**REQUIRED TASK:** Find each line in the material below that contains the word "perform", and copy those lines.

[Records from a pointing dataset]
════════════════
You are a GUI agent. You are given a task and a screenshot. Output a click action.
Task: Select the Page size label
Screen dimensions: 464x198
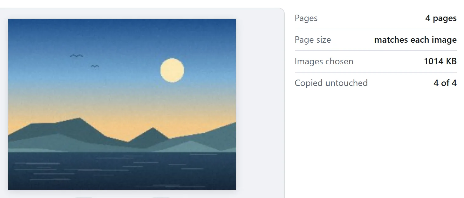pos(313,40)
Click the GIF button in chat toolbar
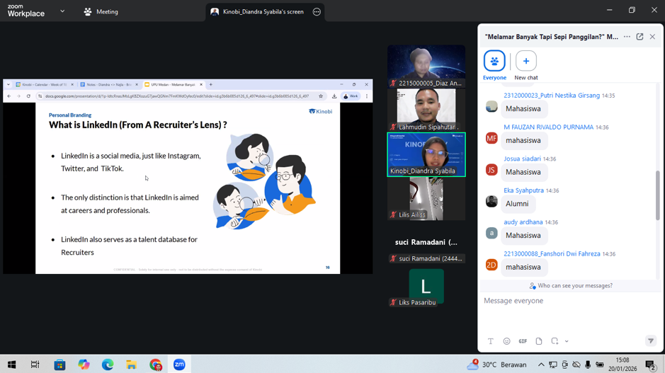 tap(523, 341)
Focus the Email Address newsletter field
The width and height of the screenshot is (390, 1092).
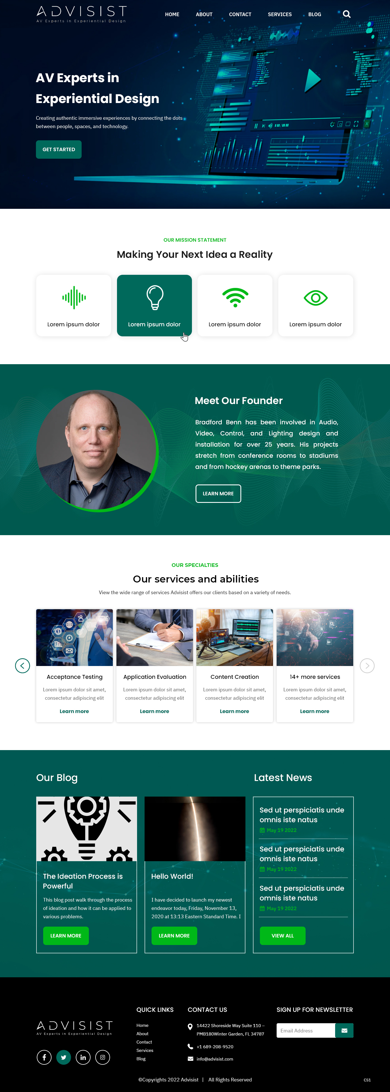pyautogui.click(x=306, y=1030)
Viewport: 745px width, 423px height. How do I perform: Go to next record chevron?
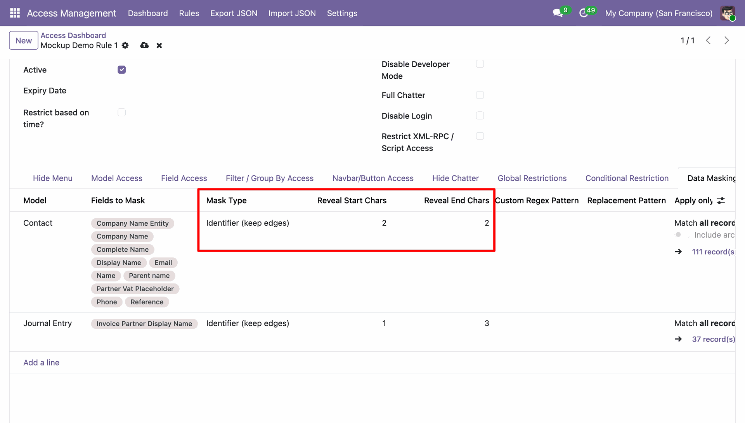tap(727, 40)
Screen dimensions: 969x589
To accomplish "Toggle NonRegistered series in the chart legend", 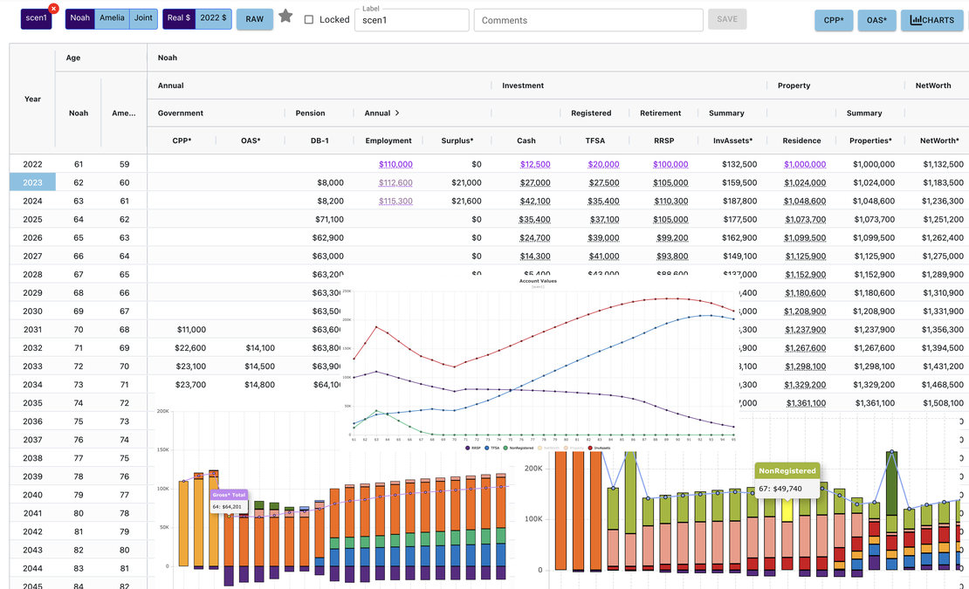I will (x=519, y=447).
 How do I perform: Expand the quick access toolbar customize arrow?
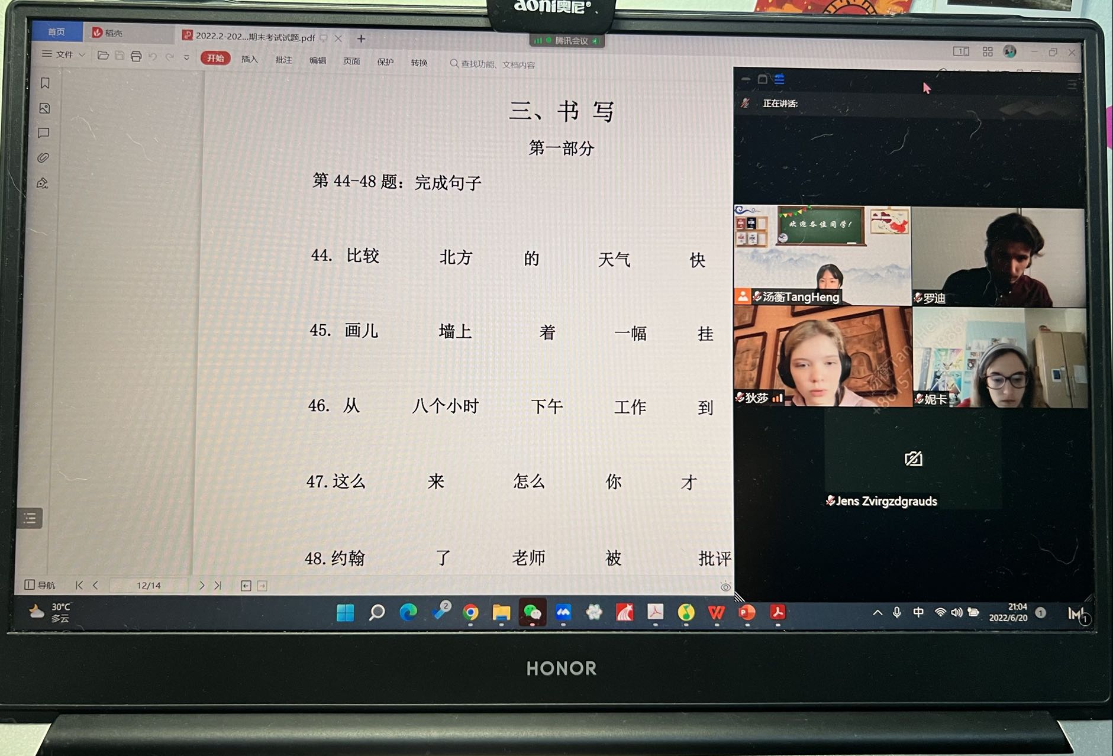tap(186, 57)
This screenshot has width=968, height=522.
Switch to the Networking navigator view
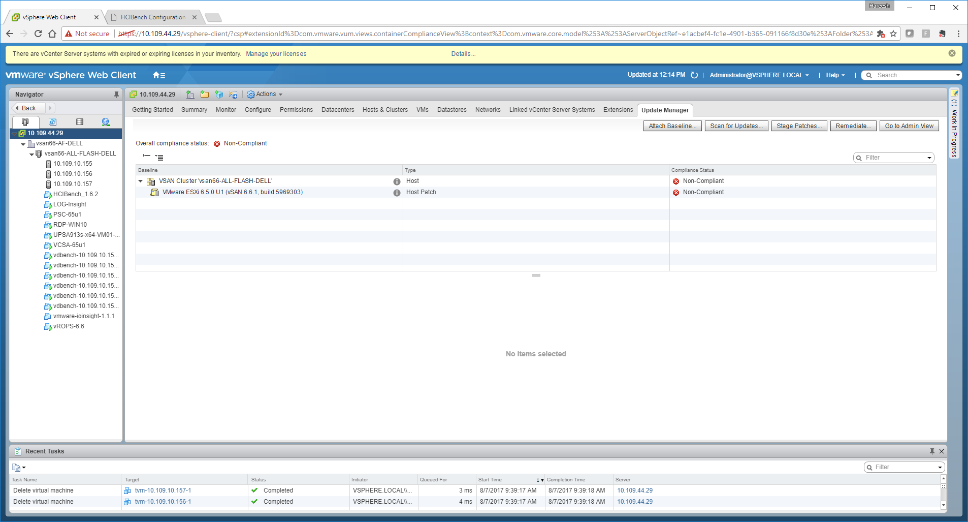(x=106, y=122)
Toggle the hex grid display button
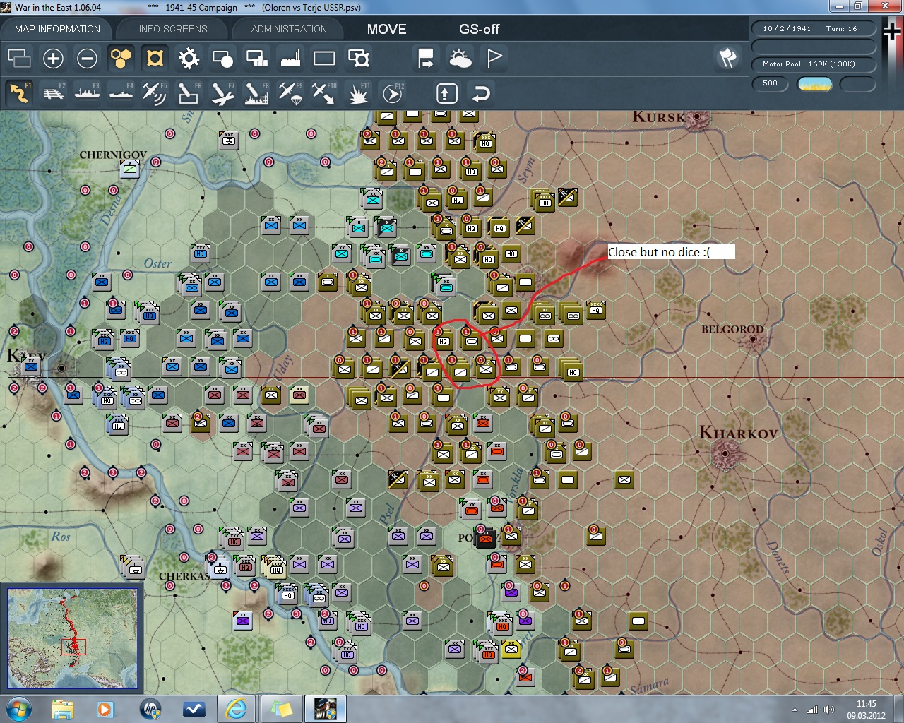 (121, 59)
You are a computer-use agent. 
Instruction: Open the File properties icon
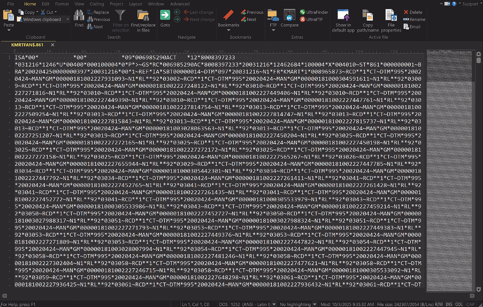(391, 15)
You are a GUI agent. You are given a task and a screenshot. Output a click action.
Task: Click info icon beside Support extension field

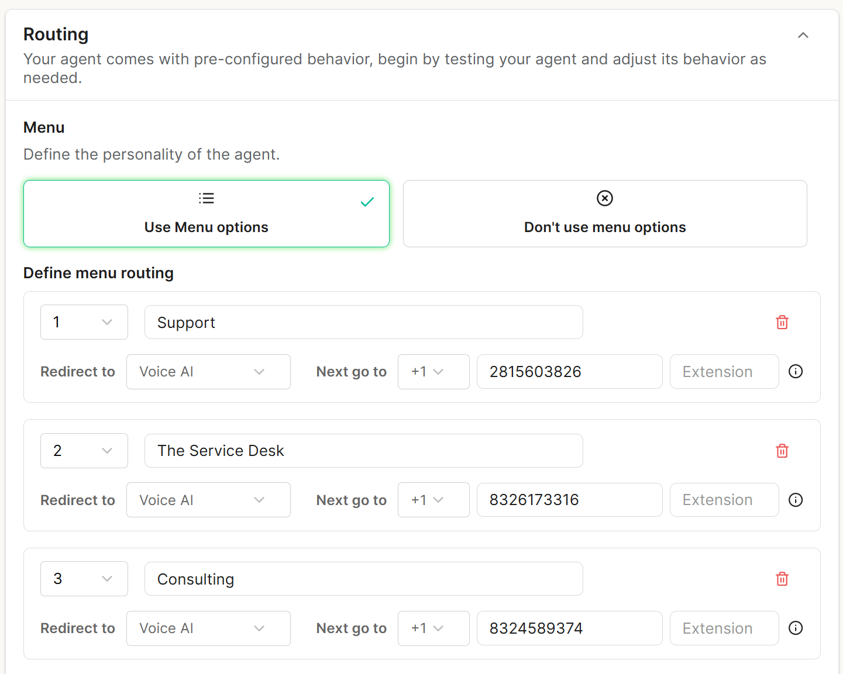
════════════════
**RESULT OF THIS TASK:**
Viewport: 745px width, 423px height. How do I perform: Go to next record chevron?
 How do I perform: Expand the quick access toolbar customize arrow?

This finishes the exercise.